L'édito politique de Françoise Fressoz, du journal Le Monde

La gauche, combien de divisions ?

Eh oui c'est l'image de la semaine : un président seul au milieu d'une gauche morcelée. François Hollande craignait une rentrée sociale agitée. Il a en prime une rentrée politique compliquée. Et le pire c'est que ce n'est pas la droite qui lui cherche des noises : l'UMP est aux abonnés absents, elle panse ses plaies. Elle a disparu des écrans radars. Du coup, la gauche a le champ libre et elle s'en donne à cœur joie. Depuis le début de la semaine, c'est un festival de pics et de polémiques qui soulignent la fragilité de l'attelage gouvernemental et l'atomisation de la majorité. Cécile Duflot se permet de recadrer publiquement son collègue Manuel Valls qui a osé une offensive solitaire sur les questions de sécurité et d''immigration.

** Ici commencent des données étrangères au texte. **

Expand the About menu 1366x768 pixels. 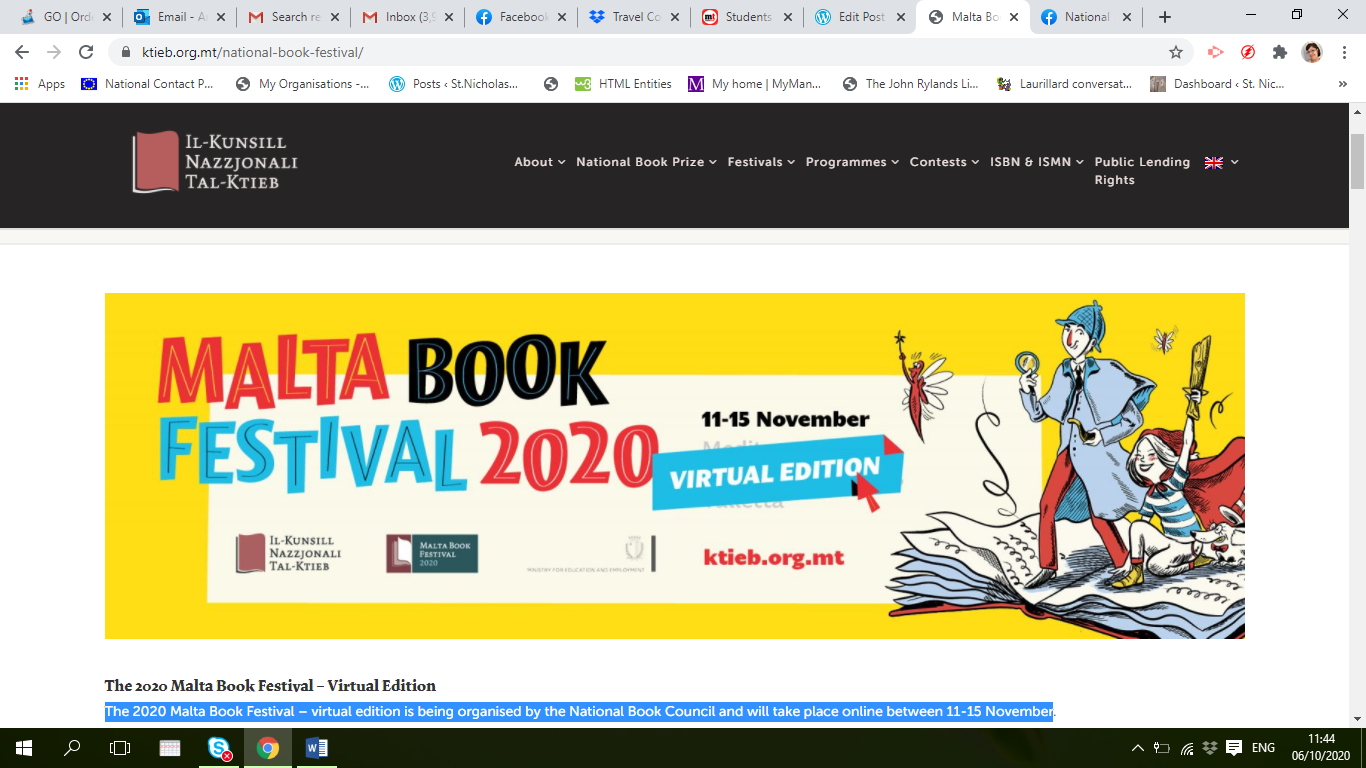point(539,162)
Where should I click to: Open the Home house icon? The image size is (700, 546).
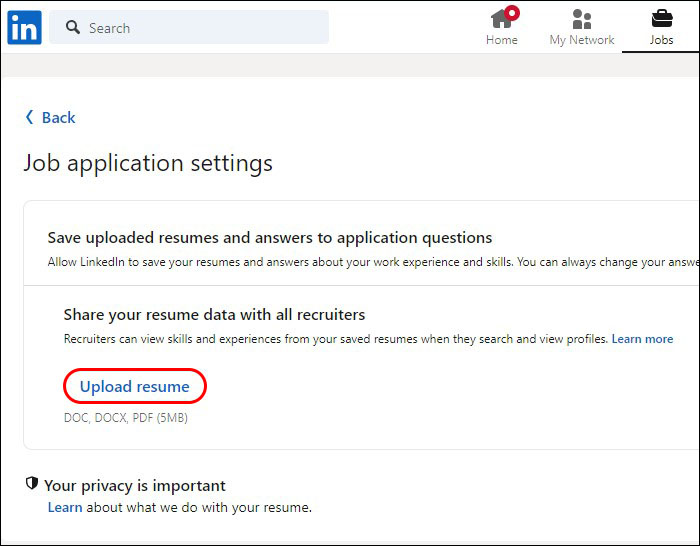(501, 19)
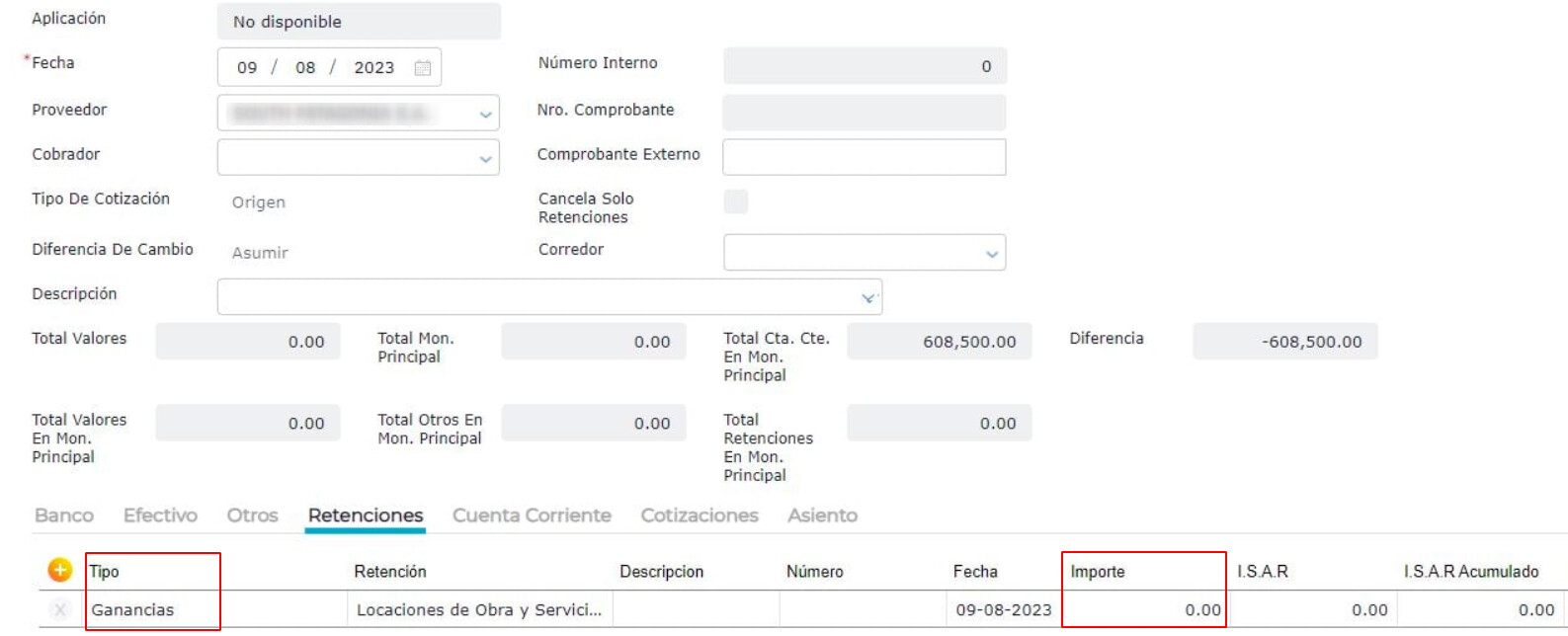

Au même moment, des socialistes mettent publiquement en doute la politique de hausse d'impôts qui va se poursuivre encore dans le budget 2014. Thierry Mandon, le porte parole du PS à l'Assemblée nationale, s'inquiète pour le pouvoir d'achat des catégories les plus fragiles et va jusqu'à qualifier « d'erreur » oui « d'erreur » la suppression du dispositif de défiscalisation des heures supplémentaires qui avait été institué par la précédente majorité . Aie aie aie.

Et ce n'est pas tout. Chez les écologistes on souffle le chaud et le froid, on n'est pas prêt à claquer la porte du gouvernement mais on n'est pas disposé non plus à faire allégeance. «La question de notre sortie n'est plus tabou » menace Eva Joly, la candidate malheureuse à l'élection présidentielle, en soulignant que « le cap global n'est pas bon » . Bref, ça rale de tous les côtés alors que dans six mois aura lieu la bataille des municipales, le premier grand test électoral du quinquennat.

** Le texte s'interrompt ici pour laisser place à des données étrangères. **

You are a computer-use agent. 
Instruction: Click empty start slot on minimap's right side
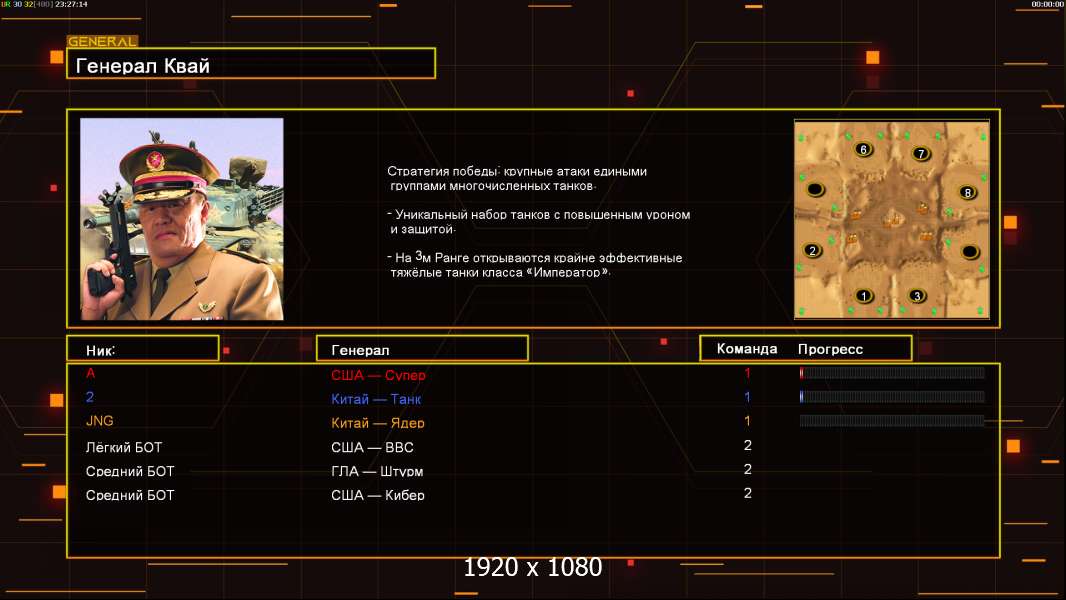click(x=969, y=251)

François Hollande a-t-il du souci à se faire ?

Il doit en tout cas se sentir très seul. Il a écourté ses vacances, mouillé sa chemise pour assurer que la croissance était de retour et que le chômage allait baisser. Il veut insuffler de l'optimisme, convaincre que sa ligne est la bonne, décrisper autant que possible la société pour faire passer en douceur la réforme des retraites et avant même l'épreuve il est rattrapé par les doutes et la cacophonie de la majorité.

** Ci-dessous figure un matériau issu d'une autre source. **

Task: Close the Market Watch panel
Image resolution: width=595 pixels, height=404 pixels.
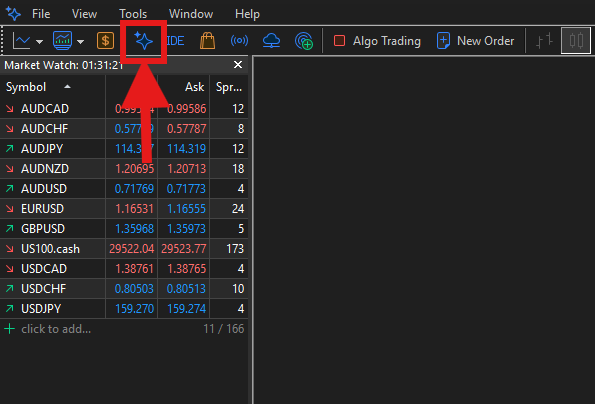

En même temps il connait sa gauche : jamais elle ne se laissera caporaliser. Les débats qui l'agitent sont pour elle une façon de se prouver qu'elle existe dans toutes ses traditions et dans toute sa diversité. Du reste, ils ne sont pas nouveaux : la joute qui oppose Manuel Valls à Cécile Duflot et à Christiane Taubira sur la réforme de la procédure pénale est du même ordre que celle qui opposait naguère Jean Pierre Chevènement et Elisabeth Guigou, lorsque Lionel Jospin était premier ministre. D'un côté les sécuritaires, de l'autre les droit de l'hommistes, ça a toujours fonctionné comme ça au PS. L'indocilité des Verts n'est pas nouvelle non plus, elle a toujours existé, elle fait partie intégrante de leur stratégie qui consiste à verdir le socialisme autrement dit à arracher au PS davantage qu'un ou deux strapontins au gouvernement. François Hollande le sait. Il pense que le compromis se construit en marchant. Il siffle les sorties de route et pour le reste raccommode et ravaude.

Est- ce suffisant ?

Non, car la confiance est un élément clé de sa stratégie. Et tout ce qui a pour effet de la saper joue contre lui. Depuis le début du quinquennat, sa faiblesse est de n'avoir trouvé personne au PS ou au gouvernement qui ait l'autorité suffisante pour canaliser les débats. Certes, la coordination s'est renforcée à Matignon, il y a chaque lundi une réunion chez le premier ministre qui, de l'avis des participants, fonctionne bien mais elle n'empêche pas les échappée belles. A cet égard l'activisme de Manuel Valls durant l'été est un symptôme. Le ministre de l'intérieur est un homme à la fois populaire et ambitieux qui construit sa petite entreprise à partir de son rapport direct avec l'opinion. Il s'appuie sur une demande sécuritaire en forte expansion pour se poser en recours. Mais l'idée même du recours est une difficulté pour François Hollande et Jean-Marc Ayrault parce qu'elle suppose l'échec de l'un ou l'autre à plus ou moins longue échéance. Et convenez que pour les deux hommes c'est une chose difficile à entendre.